:: PROVIDED INFORMATION ::

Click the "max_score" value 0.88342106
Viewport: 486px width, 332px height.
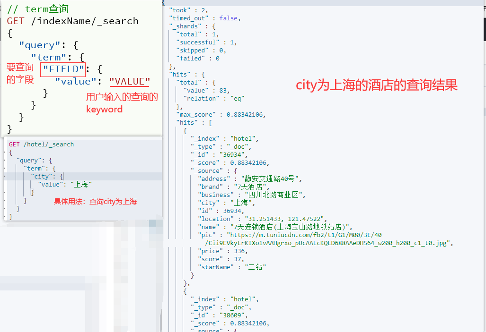point(245,114)
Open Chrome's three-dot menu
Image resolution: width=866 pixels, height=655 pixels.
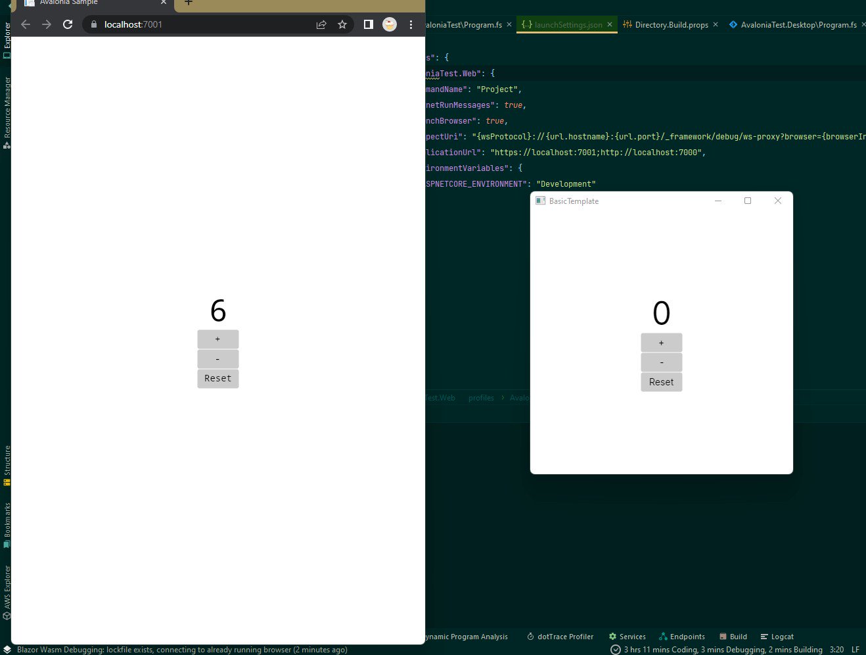(x=411, y=24)
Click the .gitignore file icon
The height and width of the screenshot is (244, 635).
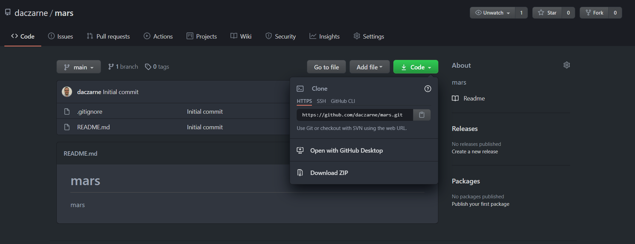point(67,112)
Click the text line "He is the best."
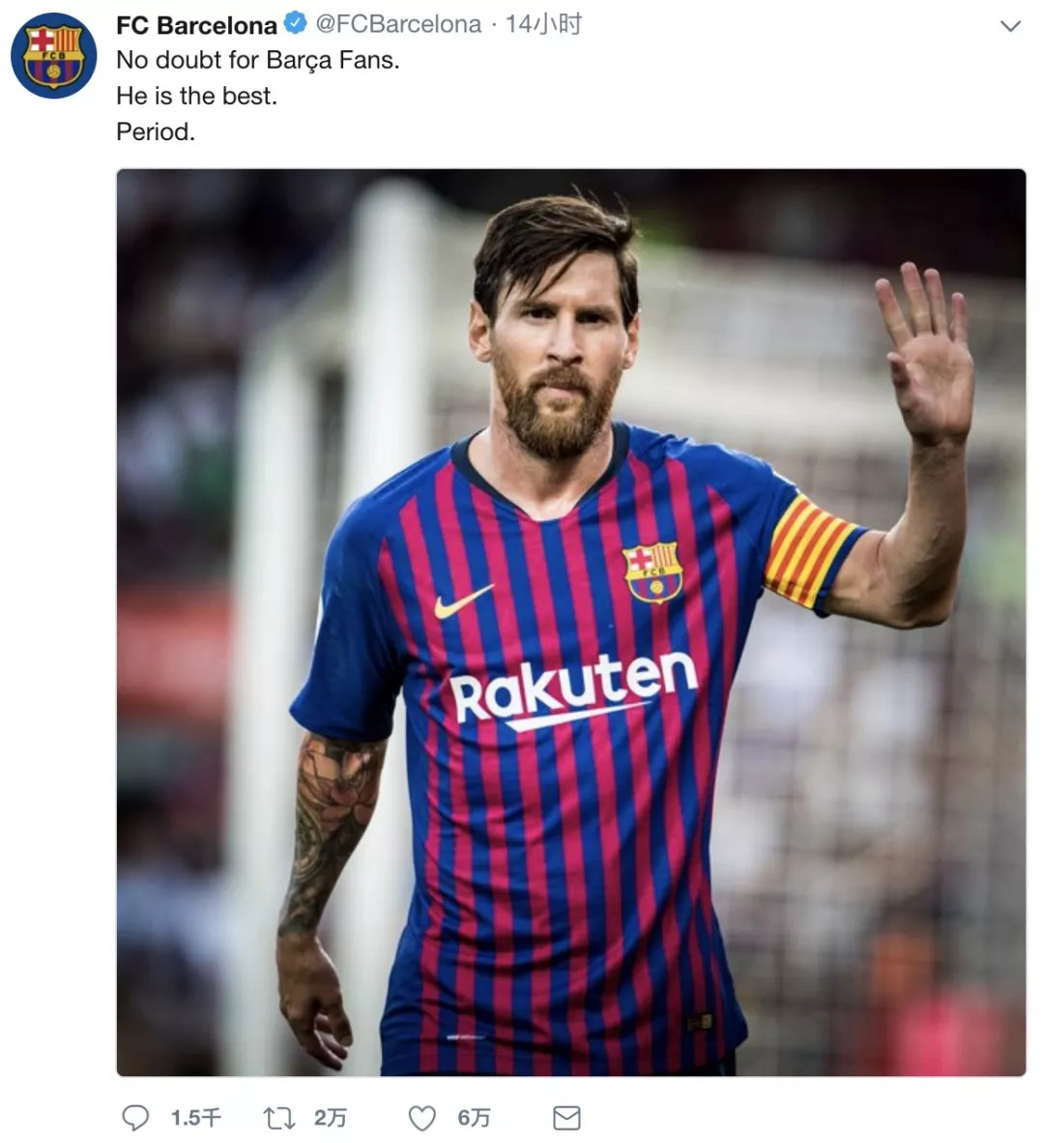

:::

EXERCISE INSTRUCTIONS -> All that is wanted is the lines from the one holding "Open Chrome's three-dot menu" through the end of the material, duplicated exactly, with no pictures.

SOLVED PROBLEM ->
Open Chrome's three-dot menu
Image resolution: width=866 pixels, height=655 pixels.
(x=411, y=24)
Click the .gitignore file icon
The height and width of the screenshot is (244, 635).
point(67,112)
Click the text line "He is the best."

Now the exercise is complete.